Ford surpassed General Motors as the auto manufacturer with the highest owner loyalty rate in 2010, according to Polk, an automotive information and data provider. Polk says owner loyalty is when a household that owns a new vehicle returns to market and purchases or leases another new vehicle of the same model or make.
Looking at the entire U.S. auto industry, owner loyalty was at 47.9 percent in 2010, which means 13 percent more consumers returned to buy a new vehicle in 2010 compared to 2009.

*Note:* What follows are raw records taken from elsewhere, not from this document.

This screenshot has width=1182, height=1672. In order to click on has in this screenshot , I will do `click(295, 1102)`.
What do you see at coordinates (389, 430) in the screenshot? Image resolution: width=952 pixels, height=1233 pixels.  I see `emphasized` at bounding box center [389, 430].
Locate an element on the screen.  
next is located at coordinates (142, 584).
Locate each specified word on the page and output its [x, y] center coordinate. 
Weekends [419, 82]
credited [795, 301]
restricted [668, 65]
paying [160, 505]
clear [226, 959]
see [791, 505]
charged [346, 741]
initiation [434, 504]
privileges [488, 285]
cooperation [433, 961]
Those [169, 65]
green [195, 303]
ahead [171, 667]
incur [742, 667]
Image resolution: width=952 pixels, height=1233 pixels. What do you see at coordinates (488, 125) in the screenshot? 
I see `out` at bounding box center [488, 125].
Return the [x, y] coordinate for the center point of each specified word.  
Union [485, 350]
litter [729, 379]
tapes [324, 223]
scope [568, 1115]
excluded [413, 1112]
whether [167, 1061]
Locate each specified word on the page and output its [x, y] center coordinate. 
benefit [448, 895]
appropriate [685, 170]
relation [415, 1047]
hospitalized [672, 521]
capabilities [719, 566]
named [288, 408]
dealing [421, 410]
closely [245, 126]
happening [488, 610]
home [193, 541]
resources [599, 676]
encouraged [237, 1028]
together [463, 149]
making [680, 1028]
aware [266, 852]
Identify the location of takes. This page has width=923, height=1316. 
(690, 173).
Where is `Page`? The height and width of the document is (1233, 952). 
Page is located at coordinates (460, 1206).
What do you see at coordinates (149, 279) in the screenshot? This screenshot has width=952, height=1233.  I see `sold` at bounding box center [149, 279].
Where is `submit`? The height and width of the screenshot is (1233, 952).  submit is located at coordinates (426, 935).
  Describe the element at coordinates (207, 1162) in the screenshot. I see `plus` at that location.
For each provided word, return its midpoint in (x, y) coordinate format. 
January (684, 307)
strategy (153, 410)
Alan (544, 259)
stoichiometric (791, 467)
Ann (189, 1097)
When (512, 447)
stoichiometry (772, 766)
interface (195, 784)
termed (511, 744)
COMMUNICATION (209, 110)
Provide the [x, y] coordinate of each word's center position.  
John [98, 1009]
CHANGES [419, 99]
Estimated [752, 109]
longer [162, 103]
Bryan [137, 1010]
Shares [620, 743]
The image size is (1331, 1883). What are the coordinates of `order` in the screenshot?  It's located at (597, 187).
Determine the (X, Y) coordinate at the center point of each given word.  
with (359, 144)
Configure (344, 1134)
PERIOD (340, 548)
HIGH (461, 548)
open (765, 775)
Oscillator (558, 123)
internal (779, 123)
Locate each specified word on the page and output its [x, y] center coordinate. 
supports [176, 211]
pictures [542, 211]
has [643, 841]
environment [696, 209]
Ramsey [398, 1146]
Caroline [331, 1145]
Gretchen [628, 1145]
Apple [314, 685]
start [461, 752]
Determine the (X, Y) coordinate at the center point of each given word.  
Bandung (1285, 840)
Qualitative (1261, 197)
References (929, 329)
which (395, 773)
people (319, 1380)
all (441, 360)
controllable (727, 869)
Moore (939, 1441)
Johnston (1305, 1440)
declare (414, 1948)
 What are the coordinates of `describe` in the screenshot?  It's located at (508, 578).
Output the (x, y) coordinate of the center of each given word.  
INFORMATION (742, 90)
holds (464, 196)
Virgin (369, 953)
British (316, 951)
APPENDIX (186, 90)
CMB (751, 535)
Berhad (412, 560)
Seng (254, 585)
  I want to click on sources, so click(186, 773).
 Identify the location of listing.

Ford, who ranked number one among automakers, had an owner loyalty rate of 63.1 percent in 2010, which is a 3.9 percent improvement compared to 2009. GM, who was first in 2009, came in second place in 2010 with an owner loyalty rate of 59.9 percent. Toyota was third for 2010, with a 58.8 percent loyalty rate.
When looking at individual brands, Ford was also number one in 2010, at 60.3 percent. Mercedes-Benz came in second at 56.7 percent, Honda was third with 56.6 percent, Toyota was fourth with 56.4 percent and Chevrolet was fifth with a 53 percent owner loyalty rate.
"Loyalty measurements are an important aspect of any customer retention strategy, but the real value is derived from the various consumer marketing and field training strategies created from the measurements," said Brad Smith, director of Polk’s loyalty management practice. "Manufacturers have been placing greater emphasis on owner loyalty over the last several years and these efforts can be seen with the increases during 2010."
Polk’s 2010 owner loyalty data is based on the entire 2010 calendar year, which is different from Polk’s Automotive Loyalty Awards, which were announced in January. The loyalty awards were based on data from Oct. 1, 2009 to Sept. 30, 2010.